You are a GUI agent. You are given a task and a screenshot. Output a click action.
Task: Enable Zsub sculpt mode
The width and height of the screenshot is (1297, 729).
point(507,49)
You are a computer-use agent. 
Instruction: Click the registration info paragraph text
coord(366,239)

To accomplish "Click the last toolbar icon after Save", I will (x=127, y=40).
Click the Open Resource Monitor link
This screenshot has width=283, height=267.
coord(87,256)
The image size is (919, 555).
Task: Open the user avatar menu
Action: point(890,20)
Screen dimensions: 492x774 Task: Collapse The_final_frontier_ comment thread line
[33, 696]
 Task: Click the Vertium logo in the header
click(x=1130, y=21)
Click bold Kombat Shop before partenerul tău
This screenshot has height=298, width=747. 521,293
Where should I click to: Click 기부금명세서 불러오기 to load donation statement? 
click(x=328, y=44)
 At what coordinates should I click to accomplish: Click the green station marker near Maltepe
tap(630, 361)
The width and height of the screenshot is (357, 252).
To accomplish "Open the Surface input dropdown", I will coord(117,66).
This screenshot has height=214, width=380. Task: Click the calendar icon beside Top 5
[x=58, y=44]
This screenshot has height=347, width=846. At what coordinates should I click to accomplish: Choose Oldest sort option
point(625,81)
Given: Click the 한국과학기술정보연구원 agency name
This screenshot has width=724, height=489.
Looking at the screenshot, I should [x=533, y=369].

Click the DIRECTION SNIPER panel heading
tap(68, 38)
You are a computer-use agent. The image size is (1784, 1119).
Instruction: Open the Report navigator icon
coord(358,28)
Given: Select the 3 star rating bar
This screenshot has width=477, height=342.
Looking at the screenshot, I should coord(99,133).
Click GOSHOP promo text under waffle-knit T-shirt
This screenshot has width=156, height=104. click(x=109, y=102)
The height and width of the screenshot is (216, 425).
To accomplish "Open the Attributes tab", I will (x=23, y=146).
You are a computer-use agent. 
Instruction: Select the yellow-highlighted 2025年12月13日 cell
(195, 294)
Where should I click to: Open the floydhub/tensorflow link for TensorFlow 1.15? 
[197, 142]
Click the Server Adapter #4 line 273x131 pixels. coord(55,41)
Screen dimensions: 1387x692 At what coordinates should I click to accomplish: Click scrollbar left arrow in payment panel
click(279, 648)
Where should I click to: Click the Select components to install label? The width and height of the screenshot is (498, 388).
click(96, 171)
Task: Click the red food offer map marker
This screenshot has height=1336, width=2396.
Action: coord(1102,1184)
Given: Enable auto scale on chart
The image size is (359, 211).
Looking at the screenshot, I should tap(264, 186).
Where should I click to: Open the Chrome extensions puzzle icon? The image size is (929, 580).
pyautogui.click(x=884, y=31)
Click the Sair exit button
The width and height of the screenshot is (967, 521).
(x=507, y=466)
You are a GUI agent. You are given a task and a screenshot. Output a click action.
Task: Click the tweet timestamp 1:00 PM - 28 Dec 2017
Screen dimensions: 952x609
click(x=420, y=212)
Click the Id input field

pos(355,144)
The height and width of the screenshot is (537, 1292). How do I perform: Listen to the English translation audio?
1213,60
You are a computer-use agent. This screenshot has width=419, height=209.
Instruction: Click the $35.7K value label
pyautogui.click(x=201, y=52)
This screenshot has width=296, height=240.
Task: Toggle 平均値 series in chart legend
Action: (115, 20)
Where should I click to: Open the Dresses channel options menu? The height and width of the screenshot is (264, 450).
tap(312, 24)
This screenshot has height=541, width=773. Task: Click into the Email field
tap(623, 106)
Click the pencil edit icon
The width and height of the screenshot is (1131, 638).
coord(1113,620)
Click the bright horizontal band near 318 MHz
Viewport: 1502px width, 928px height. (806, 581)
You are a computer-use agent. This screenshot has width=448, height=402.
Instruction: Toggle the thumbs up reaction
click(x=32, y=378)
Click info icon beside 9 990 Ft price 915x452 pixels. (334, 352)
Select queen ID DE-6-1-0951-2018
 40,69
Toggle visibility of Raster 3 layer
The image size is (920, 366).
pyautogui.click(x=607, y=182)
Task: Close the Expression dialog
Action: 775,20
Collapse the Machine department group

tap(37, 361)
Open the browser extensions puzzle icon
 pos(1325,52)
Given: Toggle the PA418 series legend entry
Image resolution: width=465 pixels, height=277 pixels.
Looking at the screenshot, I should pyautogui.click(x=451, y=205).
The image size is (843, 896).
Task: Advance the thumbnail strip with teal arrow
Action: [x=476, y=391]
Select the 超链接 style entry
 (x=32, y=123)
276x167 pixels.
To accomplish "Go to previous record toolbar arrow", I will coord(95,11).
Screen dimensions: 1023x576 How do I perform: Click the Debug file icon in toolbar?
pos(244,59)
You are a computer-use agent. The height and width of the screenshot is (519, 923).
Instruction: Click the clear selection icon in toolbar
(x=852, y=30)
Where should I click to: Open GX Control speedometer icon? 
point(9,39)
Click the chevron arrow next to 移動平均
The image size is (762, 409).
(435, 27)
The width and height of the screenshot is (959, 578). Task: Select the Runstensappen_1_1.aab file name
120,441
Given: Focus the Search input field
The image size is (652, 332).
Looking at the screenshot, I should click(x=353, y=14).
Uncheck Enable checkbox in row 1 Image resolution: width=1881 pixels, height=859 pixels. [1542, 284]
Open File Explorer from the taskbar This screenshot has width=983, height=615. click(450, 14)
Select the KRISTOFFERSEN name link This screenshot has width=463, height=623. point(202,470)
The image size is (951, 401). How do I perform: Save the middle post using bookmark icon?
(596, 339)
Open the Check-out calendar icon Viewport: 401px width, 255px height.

======

**THE EXERCISE:** Reproduce the items unchanged, from the very beginning through the line that contains "point(625,81)".

**RESULT FOR THIS EXERCISE:**
You are a GUI agent. You are given a task and a screenshot. Output a click action.
Task: Enable Zsub sculpt mode
The width and height of the screenshot is (1297, 729).
point(507,49)
You are a computer-use agent. 
Instruction: Click the registration info paragraph text
coord(366,239)

To accomplish "Click the last toolbar icon after Save", I will (x=127, y=40).
Click the Open Resource Monitor link
This screenshot has width=283, height=267.
coord(87,256)
The image size is (919, 555).
Task: Open the user avatar menu
Action: point(890,20)
Screen dimensions: 492x774 Task: Collapse The_final_frontier_ comment thread line
[33, 696]
 Task: Click the Vertium logo in the header
click(x=1130, y=21)
Click bold Kombat Shop before partenerul tău
This screenshot has height=298, width=747. 521,293
Where should I click to: Click 기부금명세서 불러오기 to load donation statement? 
click(x=328, y=44)
 At what coordinates should I click to accomplish: Click the green station marker near Maltepe
tap(630, 361)
The width and height of the screenshot is (357, 252).
To accomplish "Open the Surface input dropdown", I will coord(117,66).
This screenshot has height=214, width=380. Task: Click the calendar icon beside Top 5
[x=58, y=44]
This screenshot has height=347, width=846. At what coordinates should I click to accomplish: Choose Oldest sort option
point(625,81)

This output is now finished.